◆ **Aim**
Copy the lines below word for word, starting at the line containing "This screenshot has" and ending at the line containing "[x=1333, y=22]", both included, and leave the pictures out of your answer.

◆ **Provided material**

= = = =

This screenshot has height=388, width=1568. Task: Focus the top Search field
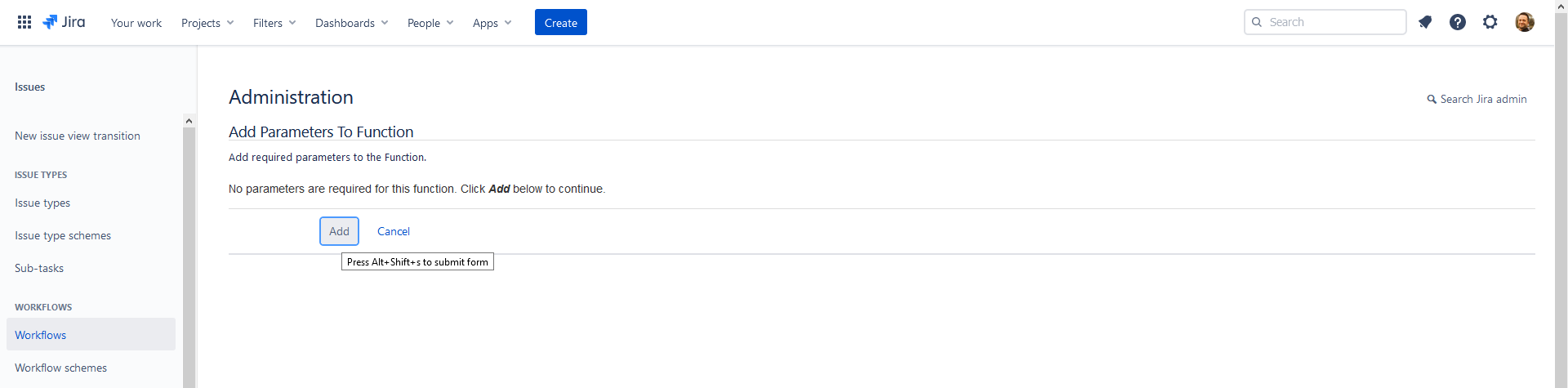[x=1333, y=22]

= = = =

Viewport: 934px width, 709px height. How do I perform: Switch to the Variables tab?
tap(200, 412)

= = = =

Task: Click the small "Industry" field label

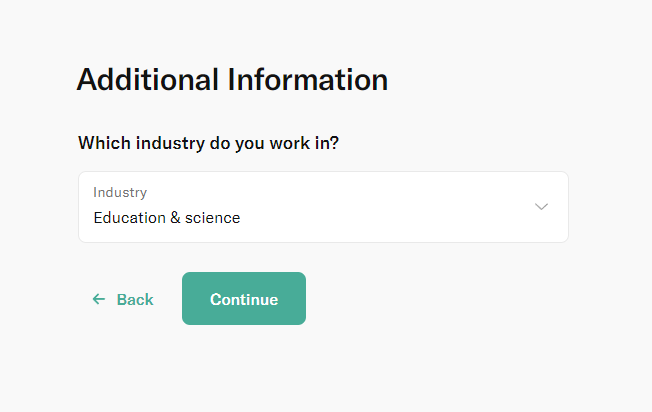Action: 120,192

= = = =

◆ **Right answer**
This screenshot has height=388, width=1568. Task: Focus the top Search field
[x=1333, y=22]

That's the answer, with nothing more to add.